Studio album by Kasey Chambers
- Released: 17 May 1999
- Genres: Country, folk
- Length: 42:13
- Labels: EMI (Australia); Asylum (US);
- Producer: Nash Chambers

Kasey Chambers chronology
|  | The Captain (1999) | Barricades & Brickwalls (2001) |

Singles from The Captain
- "Cry Like a Baby" Released: February 1999; "Don't Talk Back" Released: August 1999; "The Captain" Released: February 2000;

= The Captain (album) =

The Captain is the solo debut album of Australian country music singer Kasey Chambers. It was released on 17 May 1999 in Australia, At the 1999 ARIA Music Awards, The Captain won the ARIA Award for Best Country Album. Prior to releasing this album, Chambers had performed more than a decade with her family's Dead Ringer Band, a popular Australian country music group.

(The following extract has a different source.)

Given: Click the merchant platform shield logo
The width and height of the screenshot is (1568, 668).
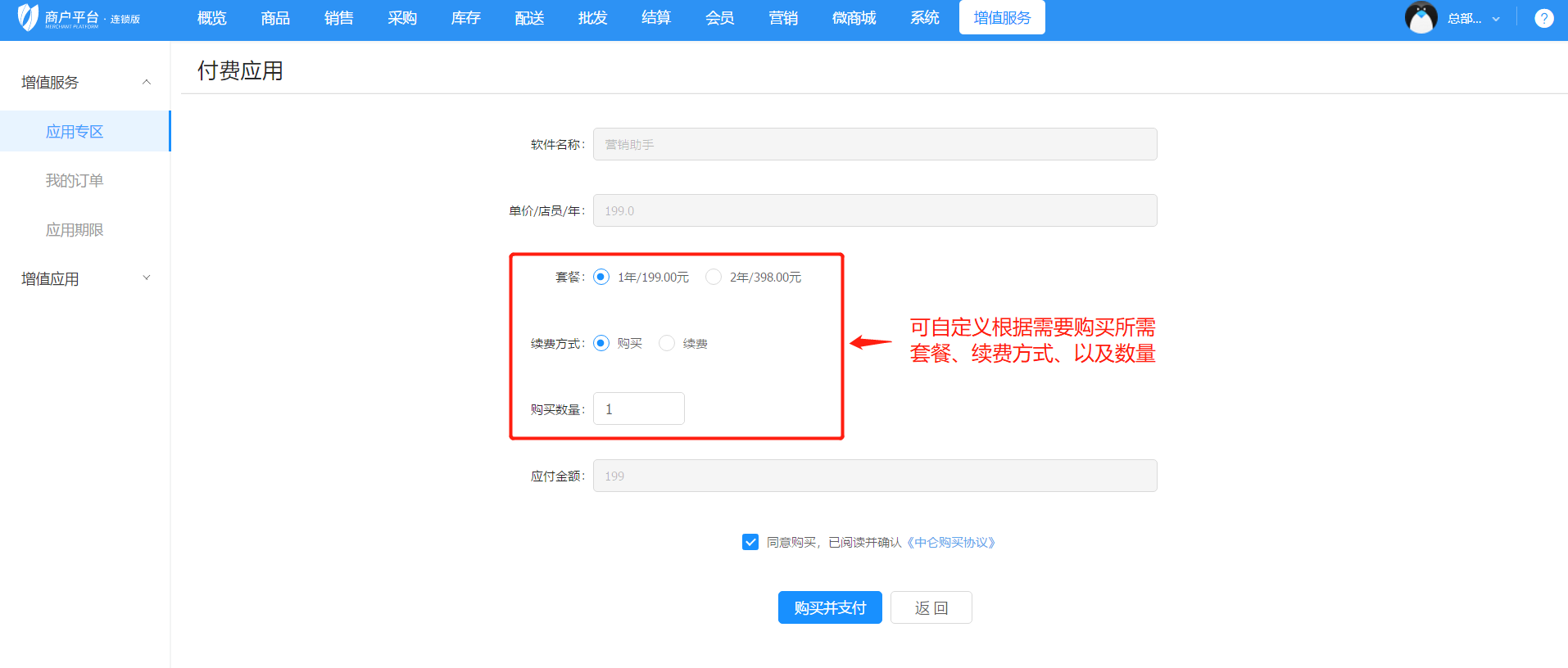Looking at the screenshot, I should click(28, 17).
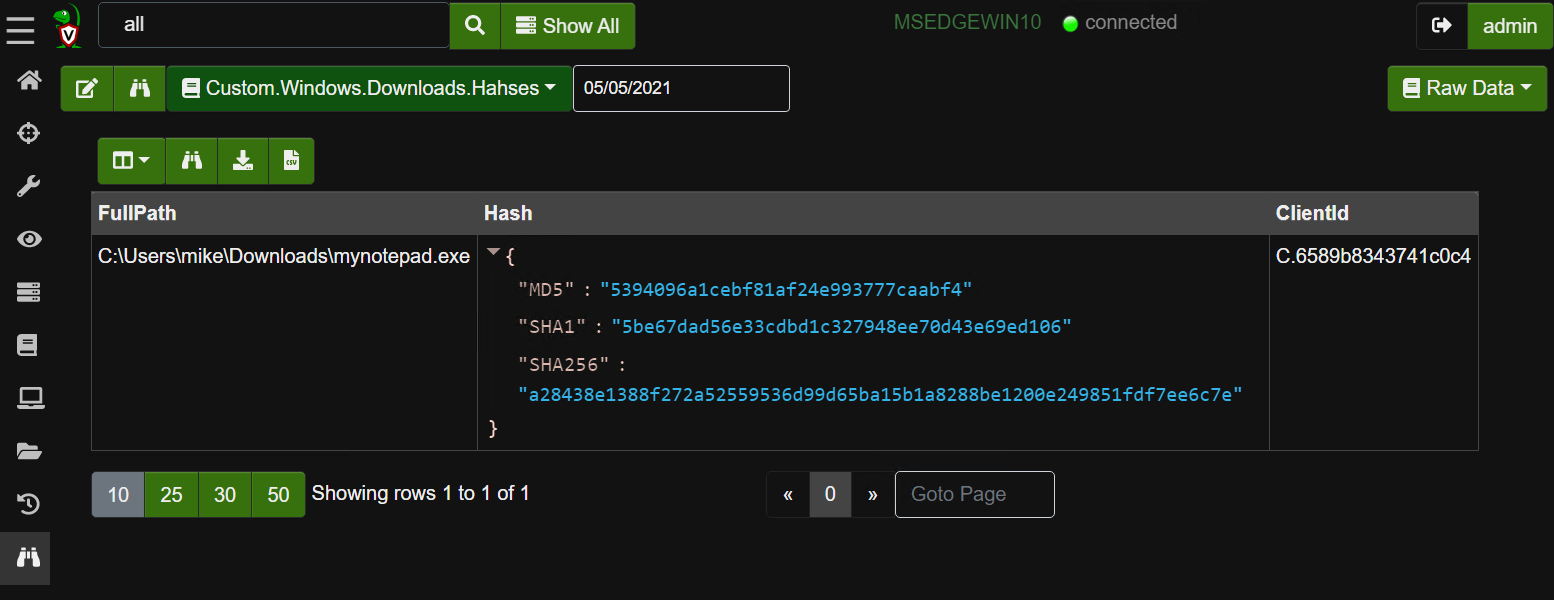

The album has been certified 3× platinum in Australia.

==Critical reception==

The Los Angeles Times concluded: "The opening track, 'Cry Like a Baby', immediately earns her a place on singer-songwriter Olympus with the likes of John Prine and Iris DeMent. Indeed, hers is the most impressive debut in the folk-country field since DeMent's in 1992."

Professional ratings
Review scores
| Source | Rating |
| AllMusic | Star |
| The Encyclopedia of Popular Music | Star |
| Los Angeles Times | Star |
| (The New) Rolling Stone Album Guide | Star Half star |

==Track listing==

The Captain track listing
| No. | Title | Length |
|---|---|---|
| 1. | "Cry Like a Baby" | 3:58 |
| 2. | "The Captain" | 4:37 |
| 3. | "This Flower" | 2:47 |
| 4. | "You Got the Car" | 4:03 |
| 5. | "These Pines" | 3:59 |
| 6. | "Don't Talk Back" | 4:45 |
| 7. | "Southern Kind of Life" | 3:59 |
| 8. | "Mr. Baylis" | 3:47 |
| 9. | "The Hard Way" | 2:52 |
| 10. | "The Last Hard Bible" | 2:20 |
| 11. | "Don't Go" (K. Chambers, Worm Werchon) | 2:58 |
| 12. | "We're All Gonna Die Someday" (K. Chambers, Werchon, Bill Chambers, Paul Henning) | 2:08 |

Special limited edition bonus disc
| No. | Title | Length |
|---|---|---|
| 1. | "I Still Pray" |  |
| 2. | "Dam" |  |
| 3. | "Freight Train" |  |
| 4. | "Water in the Fuel" |  |
| 5. | "Another Lonely Day" |  |
| 6. | "Better Be Home Soon" |  |
| 7. | "Heartbreak Heartmend" (with Paul Kelly) |  |

==Charts==
===Weekly charts===

Weekly chart performance for The Captain
| Chart (1999–2002) | Peak position |
|---|---|
| Australian Albums (ARIA) | 11 |
| Australian Country Albums (ARIA) | 1 |
| US Top Country Albums (Billboard) | 49 |

===Year-end charts===

Year-end chart performance for The Captain
| Chart (2000) | Position |
|---|---|
| Australian Albums (ARIA) | 41 |
| Chart (2001) | Position |
| Australian Country Albums (ARIA) | 4 |
| Chart (2002) | Position |
| Australian Country Albums (ARIA) | 5 |
| Chart (2003) | Position |
| Australian Country Albums (ARIA) | 14 |

==Certifications==

Certifications for The Captain
| Region | Certification | Certified units/sales |
| Australia (ARIA) | 3× Platinum | 210,000^{^} |
^{^} Shipments figures based on certification alone.